Firefox Crypto Nightmare: How Fake Wallet Extensions Are Draining Your Digital Fortune

Browser extensions masquerading as legitimate crypto wallets have infiltrated Mozilla's marketplace—and they're stealing millions.

These malicious add-ons mimic popular wallets like MetaMask, tricking users into surrendering private keys. Once installed, they quietly siphon funds to offshore wallets while victims sleep.

Security researchers found these fakes use near-identical branding and fake 5-star reviews to appear legitimate. The most sophisticated versions even include functional interfaces—until you try to withdraw funds.

Mozilla claims to vet all extensions, but the flood of new submissions makes manual review impossible. 'It's like hiring one bouncer for a stadium rave,' quipped one blockchain analyst.

Protect yourself: Only download from official sources, verify developer credentials, and never store large amounts in browser-based wallets. Remember—if an extension promises 20% APY, it's either a scam or a DeFi project about to collapse.

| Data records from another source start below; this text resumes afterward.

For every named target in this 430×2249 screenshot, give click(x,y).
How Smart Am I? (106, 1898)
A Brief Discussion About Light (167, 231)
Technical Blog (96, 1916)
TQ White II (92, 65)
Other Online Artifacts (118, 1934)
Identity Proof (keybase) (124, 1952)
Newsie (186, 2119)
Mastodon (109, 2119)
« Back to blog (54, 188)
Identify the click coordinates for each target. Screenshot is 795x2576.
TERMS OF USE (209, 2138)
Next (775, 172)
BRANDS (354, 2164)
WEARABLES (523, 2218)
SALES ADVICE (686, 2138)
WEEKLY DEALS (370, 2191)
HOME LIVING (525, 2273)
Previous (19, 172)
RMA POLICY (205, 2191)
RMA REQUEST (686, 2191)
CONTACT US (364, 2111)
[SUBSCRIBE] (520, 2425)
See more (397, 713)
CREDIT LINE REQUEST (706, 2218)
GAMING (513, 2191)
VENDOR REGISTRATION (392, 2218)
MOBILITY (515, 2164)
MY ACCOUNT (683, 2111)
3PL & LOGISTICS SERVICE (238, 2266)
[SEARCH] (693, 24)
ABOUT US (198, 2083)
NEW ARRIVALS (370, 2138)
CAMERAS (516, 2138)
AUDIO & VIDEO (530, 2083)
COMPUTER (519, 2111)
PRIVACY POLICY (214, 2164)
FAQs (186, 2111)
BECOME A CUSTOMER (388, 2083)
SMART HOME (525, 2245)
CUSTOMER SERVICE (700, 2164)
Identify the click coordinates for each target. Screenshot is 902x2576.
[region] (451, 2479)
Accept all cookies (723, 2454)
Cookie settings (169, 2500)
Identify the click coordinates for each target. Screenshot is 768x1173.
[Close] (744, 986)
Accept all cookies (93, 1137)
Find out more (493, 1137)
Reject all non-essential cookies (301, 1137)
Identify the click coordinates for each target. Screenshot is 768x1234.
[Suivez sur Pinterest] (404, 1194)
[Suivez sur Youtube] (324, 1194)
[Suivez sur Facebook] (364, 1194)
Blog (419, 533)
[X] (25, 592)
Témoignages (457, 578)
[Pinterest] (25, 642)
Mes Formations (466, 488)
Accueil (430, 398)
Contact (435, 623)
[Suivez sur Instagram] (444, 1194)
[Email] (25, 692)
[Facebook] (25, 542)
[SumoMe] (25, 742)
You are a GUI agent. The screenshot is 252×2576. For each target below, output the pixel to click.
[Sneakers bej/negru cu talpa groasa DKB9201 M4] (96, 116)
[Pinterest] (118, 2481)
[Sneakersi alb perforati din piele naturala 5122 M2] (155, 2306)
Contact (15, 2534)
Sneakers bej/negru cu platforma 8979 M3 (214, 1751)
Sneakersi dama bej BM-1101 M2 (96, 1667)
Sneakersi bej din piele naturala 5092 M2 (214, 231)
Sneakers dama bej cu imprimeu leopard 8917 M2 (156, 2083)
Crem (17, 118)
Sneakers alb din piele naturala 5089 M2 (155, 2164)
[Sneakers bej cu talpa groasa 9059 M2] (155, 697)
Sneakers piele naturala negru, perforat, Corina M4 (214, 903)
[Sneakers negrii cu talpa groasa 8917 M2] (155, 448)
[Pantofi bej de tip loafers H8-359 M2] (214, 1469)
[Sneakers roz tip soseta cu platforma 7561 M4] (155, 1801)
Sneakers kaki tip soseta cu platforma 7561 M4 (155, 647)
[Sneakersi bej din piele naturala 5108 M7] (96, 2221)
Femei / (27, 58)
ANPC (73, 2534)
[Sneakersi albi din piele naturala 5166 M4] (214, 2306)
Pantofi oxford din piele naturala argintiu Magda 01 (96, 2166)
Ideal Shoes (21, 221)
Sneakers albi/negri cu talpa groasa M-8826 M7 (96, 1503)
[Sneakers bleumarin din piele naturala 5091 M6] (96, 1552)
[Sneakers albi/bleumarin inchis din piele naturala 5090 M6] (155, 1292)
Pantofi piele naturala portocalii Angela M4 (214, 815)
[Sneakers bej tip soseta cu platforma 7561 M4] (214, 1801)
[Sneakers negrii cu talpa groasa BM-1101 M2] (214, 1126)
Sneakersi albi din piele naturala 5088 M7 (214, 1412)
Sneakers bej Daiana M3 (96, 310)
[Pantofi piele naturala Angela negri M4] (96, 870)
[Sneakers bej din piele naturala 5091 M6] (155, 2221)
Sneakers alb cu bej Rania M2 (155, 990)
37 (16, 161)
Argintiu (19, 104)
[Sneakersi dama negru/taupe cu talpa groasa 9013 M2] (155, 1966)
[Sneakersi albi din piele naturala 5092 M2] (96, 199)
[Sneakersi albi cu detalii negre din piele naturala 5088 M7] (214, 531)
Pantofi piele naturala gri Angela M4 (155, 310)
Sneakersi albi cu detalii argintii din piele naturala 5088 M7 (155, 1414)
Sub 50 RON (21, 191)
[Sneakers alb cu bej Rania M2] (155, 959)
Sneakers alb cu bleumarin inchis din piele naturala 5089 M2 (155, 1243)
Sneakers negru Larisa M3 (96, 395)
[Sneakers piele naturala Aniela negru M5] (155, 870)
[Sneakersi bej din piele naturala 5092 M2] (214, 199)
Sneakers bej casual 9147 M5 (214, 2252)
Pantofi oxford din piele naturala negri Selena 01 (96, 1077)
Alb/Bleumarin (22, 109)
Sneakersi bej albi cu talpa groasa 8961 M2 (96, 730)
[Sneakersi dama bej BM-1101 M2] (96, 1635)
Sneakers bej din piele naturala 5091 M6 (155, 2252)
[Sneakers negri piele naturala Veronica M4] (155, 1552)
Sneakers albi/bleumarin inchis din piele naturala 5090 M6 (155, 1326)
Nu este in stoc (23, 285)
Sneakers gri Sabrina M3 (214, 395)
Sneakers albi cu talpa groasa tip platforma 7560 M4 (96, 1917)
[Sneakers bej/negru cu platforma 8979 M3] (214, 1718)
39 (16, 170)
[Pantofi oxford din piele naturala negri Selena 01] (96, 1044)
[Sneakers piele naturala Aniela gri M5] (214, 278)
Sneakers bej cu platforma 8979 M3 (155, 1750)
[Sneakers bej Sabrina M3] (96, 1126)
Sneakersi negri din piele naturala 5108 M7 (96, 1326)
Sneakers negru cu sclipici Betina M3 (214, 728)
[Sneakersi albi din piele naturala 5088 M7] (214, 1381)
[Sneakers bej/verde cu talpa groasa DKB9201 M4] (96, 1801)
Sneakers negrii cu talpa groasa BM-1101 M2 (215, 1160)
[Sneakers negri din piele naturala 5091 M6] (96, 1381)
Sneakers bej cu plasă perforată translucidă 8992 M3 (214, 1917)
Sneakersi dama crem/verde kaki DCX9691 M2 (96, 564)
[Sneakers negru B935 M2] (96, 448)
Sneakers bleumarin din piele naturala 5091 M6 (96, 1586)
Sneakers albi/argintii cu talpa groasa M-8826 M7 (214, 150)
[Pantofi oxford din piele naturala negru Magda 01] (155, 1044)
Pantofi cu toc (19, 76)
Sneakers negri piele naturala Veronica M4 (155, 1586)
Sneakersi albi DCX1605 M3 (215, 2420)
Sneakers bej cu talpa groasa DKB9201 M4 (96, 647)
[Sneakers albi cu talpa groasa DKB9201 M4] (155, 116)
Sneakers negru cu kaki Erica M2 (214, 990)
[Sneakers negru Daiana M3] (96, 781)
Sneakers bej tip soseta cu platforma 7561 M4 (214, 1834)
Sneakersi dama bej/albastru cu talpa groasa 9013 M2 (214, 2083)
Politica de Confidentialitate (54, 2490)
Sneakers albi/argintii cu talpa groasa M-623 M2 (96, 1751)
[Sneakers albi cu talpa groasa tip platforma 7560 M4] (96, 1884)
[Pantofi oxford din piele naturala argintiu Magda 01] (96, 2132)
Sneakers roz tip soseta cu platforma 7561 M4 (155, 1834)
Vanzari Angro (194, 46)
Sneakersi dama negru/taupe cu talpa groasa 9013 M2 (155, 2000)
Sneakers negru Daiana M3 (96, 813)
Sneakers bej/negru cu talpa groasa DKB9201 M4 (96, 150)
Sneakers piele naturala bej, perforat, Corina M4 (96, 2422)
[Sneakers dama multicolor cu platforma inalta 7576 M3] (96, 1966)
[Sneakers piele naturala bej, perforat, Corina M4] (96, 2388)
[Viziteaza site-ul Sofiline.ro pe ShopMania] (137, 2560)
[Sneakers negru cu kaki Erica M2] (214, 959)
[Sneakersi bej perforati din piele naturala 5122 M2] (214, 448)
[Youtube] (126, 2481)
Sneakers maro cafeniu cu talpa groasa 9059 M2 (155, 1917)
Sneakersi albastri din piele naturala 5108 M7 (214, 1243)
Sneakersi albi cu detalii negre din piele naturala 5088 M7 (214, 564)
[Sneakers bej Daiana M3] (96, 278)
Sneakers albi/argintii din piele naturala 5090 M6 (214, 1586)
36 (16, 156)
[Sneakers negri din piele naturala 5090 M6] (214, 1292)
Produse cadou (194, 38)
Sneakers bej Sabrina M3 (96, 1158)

Counterfeit Extensions Attack Firefox Store

The fake extensions mimic the official logos and descriptions of leading cryptocurrency wallet services like MetaMask, presenting an air of legitimacy. By using popular keywords in store search results, they rapidly climb the download charts. Once installed, although the browser interface appears genuine, embedded scripts capture private keys and recovery phrases, sending them to malicious servers.

Koi Security noted that the malicious code is hidden within closed-source JavaScript modules, evading automated scans. By abusing Firefox’s permission management, the extensions demand extensive web-tracking rights and can capture user passwords entered in new tabs. Unwitting victims install what they believe is a single wallet extension, but actually become targets for multiple scripts.

Russian Clues Unmask Attackers

The report highlights discoveries of Russian comments in PDF files and source code notes hosted on the command-and-control servers linked to the malicious extensions. Although security researchers imply these clues suggest a Russian-speaking threat actor, they acknowledge the lack of definitive proof. However, geographic timestamps, file paths, and error messages reinforcing the same language bolster the findings.

Most importantly, since the initial attack in April, more than 60 versions have been uploaded, with the latest malicious deployment occurring just a week ago. These extensions continuously update and, when detection signatures emerge, change names to reappear under the radar. Koi Security advises that some copies remain unchecked in the Firefox store and urges users to upgrade extensions only through links redirected from official sites.